The significant relationship between spasticity in knee extensors, ankle plantar flexors, and the number of falls complies with the findings of Nilsagård et al. (21). They found a significant association between the mean spasticity level of the lower limbs and falls, and spasticity was a predictor of falls. In contrast, Cattaneo et al. (22) did not delineate an association between the spasticity scores of the most spastic quadriceps, plantar flexors, and falls. In this study, the mean value of both limbs was analyzed, similar to the Nilsagård et al. (21). Moreover, the only measurement that differed between fallers and non-fallers was plantar flexor spasticity. This could be explained by the fact that the activation of plantar flexors suppresses the dorsiflexors during walking and decrease the foot clearance during the swing phase. However, the degree of spasticity in the hip adductors, knee flexors, and walking outcomes was not significantly correlated with the number of falls in this study. We believe this finding may be attributable to having a similar overall disability score in the fallers and non-fallers.
Study Limitations
Although we included a similar number of participants in studies examining spasticity in pwMS, the small sample size is a limitation of our study. Moreover, our findings for associating spasticity and fall cannot be generalized to non-ambulatory pwMS since only ambulatory participants were included. Although there is no gold-standard measurement, we evaluated spasticity using MAS based on subjective clinical assessment rather than instrumented measurements.
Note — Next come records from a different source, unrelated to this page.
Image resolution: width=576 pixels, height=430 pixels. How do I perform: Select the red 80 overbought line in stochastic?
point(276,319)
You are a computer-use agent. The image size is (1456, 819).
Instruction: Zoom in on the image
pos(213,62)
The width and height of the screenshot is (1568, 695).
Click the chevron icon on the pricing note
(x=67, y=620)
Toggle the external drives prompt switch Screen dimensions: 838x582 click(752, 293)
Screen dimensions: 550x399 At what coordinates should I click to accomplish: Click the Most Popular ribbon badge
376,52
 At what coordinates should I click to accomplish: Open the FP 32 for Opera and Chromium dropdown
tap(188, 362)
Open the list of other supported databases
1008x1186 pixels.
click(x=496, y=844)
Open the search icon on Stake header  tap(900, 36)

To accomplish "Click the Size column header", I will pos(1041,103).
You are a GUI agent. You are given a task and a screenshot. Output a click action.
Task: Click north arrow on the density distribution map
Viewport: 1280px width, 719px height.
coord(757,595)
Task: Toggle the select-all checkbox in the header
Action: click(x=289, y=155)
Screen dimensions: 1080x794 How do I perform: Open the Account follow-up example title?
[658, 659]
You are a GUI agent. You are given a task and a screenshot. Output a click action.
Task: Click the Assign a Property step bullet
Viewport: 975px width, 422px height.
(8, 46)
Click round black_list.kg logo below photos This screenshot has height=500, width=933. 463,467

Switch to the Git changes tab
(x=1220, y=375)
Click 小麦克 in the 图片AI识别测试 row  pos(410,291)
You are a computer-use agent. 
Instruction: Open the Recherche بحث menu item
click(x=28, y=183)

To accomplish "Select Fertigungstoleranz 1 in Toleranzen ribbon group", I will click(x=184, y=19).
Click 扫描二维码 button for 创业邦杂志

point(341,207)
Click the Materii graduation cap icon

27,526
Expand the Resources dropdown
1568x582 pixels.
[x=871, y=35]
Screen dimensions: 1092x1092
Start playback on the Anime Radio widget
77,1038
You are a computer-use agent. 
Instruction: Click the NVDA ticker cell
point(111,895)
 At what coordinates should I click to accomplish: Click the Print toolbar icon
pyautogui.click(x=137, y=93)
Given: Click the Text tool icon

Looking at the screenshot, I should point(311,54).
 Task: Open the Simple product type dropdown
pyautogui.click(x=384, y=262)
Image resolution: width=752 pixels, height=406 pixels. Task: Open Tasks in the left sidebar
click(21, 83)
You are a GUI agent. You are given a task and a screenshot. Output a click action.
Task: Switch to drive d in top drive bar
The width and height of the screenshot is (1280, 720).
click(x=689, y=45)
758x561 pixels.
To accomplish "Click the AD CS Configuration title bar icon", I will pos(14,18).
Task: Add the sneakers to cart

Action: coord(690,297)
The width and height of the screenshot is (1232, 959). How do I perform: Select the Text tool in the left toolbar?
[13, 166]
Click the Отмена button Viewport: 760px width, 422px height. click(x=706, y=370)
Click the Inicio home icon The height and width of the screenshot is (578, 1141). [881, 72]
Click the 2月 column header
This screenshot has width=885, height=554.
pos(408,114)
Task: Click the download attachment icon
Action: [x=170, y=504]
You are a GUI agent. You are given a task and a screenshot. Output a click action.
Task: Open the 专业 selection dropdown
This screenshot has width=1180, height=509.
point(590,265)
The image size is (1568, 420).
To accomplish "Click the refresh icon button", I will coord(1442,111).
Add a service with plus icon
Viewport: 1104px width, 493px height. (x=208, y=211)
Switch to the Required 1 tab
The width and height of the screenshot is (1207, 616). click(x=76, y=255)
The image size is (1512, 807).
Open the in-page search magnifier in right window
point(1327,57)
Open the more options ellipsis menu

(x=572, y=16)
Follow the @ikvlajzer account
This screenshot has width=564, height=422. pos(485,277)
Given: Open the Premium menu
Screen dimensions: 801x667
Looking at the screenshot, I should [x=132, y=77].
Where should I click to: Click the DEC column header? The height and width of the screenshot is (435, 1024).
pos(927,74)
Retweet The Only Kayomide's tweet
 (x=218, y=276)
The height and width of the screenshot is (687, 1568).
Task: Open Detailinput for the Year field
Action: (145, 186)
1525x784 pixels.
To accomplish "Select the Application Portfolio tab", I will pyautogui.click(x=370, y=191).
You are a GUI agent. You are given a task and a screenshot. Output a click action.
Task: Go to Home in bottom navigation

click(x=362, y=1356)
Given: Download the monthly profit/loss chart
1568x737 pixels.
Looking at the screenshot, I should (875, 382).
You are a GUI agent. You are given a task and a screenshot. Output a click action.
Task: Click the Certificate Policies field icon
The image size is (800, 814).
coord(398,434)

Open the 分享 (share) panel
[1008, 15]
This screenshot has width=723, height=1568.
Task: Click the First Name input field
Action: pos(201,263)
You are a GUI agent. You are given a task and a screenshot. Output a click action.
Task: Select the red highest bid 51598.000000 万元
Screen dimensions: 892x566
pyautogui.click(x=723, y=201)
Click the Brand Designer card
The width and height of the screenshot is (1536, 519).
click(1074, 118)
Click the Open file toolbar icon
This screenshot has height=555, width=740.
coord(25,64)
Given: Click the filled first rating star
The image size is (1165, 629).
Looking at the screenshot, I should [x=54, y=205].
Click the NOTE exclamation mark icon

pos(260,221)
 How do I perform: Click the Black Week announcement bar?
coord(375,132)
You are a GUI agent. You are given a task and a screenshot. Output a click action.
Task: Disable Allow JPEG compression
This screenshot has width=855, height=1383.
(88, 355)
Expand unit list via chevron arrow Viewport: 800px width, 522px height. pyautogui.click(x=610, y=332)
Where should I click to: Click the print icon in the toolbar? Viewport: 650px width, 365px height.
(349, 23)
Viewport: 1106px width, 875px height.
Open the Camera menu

Furthermore, detailed assessment methods that include rapid passive joint movements, could be more effective in evaluating the existence and severity of spasticity.
Conclusion
Our findings demonstrated a significant association between the degree of ankle plantar flexor and knee extensor spasticity and the number of falls in pwMS. The plantar flexors were the muscle group most associated with falling and walking. Furthermore, our results confirmed the previous studies regarding the significant association between walking and lower limb spasticity in pwMS. This significant association between spasticity and fall history highlights the importance of designing therapeutic interventions to optimize lower limb spasticity. Moreover, larger sample studies are needed to explore the relationship between spasticity severity in the lower extremities and falls across different disability levels.